Thanks for the insight
I certainly respect the woman's choice as to activities; appreciate that an individual experience may be different as a result of that choice. It seems a given that listed activities may/may not be available - simply because it is an interaction between people with free will. Listing activities enjoyed wouldn't imply a loss of free-will. ' No 'means 'No.'
Asking (by PM) a reviewer would be complicated, awkward, and likely unhelpful. It would be unclear from a PM discussion why particular activities were/ were not offered (unless the man had uncanny self-awareness or there was an almost unimaginably candid discussion during the session; e.g: ' I apologize, I do DFK with many gentlemen. But because of your breath, this is not available for you.') It seems as though, most skilled courtesans would avoid that level of candor - leaving the gentleman to feel as though he were uniquely unqualified. One would need to know the reviewer intimately to understand why an activity was not available. That degree of intimacy by a PM seems unlikely. The discussion would not likely add clarity to the question: was the service denied because of the guy or is the service unavailable to any guy?

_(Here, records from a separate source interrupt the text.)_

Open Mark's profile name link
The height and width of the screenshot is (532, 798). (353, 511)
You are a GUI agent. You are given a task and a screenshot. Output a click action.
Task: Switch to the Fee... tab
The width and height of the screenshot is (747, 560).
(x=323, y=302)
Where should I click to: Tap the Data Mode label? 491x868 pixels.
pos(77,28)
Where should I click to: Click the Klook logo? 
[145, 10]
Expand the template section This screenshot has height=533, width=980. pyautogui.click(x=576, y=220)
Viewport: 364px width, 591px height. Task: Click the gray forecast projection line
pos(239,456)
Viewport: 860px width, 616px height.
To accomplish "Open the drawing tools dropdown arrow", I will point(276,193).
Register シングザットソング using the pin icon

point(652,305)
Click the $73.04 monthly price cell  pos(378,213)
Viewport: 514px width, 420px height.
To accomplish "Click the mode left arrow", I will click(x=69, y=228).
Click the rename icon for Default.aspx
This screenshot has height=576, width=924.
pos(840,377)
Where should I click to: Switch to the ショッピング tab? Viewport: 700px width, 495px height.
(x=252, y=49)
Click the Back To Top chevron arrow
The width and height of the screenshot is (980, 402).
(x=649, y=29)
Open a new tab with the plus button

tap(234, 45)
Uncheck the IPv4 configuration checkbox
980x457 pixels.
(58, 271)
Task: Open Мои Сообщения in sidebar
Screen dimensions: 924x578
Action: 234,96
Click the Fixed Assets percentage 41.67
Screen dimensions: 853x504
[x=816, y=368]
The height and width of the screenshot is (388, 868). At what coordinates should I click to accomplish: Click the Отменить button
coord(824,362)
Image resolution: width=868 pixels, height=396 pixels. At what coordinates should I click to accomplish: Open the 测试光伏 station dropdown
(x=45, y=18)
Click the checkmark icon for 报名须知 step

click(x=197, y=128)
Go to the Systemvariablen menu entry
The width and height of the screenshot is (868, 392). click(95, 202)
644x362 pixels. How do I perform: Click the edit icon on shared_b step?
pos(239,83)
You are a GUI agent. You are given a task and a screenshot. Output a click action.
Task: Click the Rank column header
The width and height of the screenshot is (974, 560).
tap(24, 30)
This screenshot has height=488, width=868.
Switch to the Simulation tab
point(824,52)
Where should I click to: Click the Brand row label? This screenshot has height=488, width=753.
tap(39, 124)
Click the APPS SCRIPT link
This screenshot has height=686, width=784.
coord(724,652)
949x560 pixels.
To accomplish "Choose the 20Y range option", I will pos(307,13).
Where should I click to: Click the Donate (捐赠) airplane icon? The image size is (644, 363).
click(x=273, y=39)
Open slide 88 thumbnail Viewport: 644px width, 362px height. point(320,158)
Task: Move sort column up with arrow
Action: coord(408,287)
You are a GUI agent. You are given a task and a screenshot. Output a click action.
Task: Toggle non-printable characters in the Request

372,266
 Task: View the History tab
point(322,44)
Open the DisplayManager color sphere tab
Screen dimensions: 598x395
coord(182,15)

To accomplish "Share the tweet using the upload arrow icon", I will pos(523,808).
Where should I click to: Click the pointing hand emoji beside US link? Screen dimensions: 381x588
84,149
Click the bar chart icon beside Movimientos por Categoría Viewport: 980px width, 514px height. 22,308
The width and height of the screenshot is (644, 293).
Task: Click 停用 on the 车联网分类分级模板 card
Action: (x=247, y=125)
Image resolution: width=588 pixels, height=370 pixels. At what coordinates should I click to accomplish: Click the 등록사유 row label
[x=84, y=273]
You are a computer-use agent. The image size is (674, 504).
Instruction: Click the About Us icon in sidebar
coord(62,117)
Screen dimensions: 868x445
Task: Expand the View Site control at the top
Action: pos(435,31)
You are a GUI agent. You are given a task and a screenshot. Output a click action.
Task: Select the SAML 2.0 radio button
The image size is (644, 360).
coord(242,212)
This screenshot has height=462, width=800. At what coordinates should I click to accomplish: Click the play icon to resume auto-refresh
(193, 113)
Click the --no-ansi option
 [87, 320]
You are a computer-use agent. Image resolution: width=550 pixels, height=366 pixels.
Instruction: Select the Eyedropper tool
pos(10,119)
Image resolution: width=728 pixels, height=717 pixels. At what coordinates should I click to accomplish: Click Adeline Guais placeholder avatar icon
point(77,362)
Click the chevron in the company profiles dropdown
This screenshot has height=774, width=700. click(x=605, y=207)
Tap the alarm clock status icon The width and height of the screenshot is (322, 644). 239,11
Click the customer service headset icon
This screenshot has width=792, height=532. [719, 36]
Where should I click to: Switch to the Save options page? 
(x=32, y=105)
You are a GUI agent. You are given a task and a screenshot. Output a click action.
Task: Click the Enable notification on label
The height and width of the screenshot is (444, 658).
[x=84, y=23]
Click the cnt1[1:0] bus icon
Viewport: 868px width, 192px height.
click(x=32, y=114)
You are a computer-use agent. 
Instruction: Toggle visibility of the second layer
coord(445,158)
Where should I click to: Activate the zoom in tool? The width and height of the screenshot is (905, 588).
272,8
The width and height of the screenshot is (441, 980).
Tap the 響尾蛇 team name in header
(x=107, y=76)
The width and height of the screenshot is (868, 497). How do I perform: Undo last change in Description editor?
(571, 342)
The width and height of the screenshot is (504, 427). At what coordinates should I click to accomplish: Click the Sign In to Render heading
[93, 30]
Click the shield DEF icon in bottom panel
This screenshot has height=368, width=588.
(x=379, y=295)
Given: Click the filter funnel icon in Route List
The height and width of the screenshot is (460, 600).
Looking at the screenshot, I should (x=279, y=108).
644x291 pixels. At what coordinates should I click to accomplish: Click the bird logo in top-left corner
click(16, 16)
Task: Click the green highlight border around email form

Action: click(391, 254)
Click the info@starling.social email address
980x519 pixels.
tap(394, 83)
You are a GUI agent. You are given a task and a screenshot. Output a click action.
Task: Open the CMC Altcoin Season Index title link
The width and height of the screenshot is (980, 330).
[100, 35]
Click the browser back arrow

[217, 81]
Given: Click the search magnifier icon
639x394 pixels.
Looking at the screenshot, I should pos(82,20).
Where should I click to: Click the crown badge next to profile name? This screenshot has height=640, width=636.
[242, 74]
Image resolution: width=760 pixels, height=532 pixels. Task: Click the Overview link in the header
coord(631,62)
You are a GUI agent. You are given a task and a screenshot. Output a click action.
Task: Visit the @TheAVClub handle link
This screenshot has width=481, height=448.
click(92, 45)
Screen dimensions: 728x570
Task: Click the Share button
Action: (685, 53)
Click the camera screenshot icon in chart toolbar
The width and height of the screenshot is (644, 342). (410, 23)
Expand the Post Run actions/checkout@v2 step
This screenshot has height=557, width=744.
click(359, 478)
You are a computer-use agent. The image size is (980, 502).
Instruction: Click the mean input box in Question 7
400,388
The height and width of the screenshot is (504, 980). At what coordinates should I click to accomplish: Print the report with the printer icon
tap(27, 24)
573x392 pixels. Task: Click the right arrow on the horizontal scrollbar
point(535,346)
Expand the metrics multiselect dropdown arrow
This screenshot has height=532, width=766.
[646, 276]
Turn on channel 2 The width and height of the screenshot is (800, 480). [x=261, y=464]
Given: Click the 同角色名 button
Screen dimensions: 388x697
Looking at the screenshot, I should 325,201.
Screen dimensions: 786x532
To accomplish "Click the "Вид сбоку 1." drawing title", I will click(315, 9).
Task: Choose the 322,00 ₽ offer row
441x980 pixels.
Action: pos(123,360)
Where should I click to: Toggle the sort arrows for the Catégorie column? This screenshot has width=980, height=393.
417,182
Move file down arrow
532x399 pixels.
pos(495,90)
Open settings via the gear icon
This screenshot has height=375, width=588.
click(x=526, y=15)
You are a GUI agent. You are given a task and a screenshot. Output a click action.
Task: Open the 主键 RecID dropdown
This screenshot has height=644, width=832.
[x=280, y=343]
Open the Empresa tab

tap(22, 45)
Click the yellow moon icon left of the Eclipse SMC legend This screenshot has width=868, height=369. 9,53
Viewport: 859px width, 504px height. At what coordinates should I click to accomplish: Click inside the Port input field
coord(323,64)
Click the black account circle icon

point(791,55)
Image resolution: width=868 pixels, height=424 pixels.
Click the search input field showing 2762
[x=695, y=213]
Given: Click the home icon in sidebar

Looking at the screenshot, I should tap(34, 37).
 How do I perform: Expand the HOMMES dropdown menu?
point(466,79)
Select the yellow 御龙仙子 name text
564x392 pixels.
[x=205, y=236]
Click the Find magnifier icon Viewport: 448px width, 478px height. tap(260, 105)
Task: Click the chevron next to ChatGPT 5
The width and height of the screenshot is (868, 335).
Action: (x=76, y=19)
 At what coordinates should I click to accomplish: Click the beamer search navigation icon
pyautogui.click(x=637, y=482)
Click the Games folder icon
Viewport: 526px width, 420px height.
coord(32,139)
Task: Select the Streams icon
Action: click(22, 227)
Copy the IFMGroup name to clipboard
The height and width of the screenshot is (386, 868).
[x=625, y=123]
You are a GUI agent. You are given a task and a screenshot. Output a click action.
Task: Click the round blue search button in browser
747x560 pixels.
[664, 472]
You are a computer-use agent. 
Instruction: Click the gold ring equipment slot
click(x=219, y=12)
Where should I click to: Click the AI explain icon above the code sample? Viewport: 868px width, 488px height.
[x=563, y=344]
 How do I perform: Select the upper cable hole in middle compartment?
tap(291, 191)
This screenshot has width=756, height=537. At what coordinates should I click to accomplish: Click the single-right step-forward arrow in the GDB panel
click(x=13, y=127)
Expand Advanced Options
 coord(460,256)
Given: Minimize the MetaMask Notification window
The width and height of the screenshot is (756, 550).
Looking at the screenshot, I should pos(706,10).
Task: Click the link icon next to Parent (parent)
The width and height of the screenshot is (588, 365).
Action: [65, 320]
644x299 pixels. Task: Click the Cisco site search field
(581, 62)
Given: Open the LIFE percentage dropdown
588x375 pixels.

It seems like the 'pay for play' concern is also unfounded - for the reasons you cite. There really is no conceivable way that listing activities (as they are on P411) would contribute to prosecution. A case must be established by criminal actions - actions easily avoided by relatively simple, standard, well-known precautions. In the U.S., the posting would not - could not- contribute to evidence of a crime. I'm not a lawyer, but I have many friends who are (many are red-blooded American males who visit reputable providers ) top lawyers. They are baffled by the apparent misconceptions about this among professionals in this field.
It seems like there is greater risk to both parties by inviting a detailed discussion of activities during a meeting. Even if comfort is established, that direct discussion can create some risk. Wouldn't it be better to have clients and providers make well-informed choices; then stop talking...?
Thanks for your kind, candid response and I wish I still lived in D.C.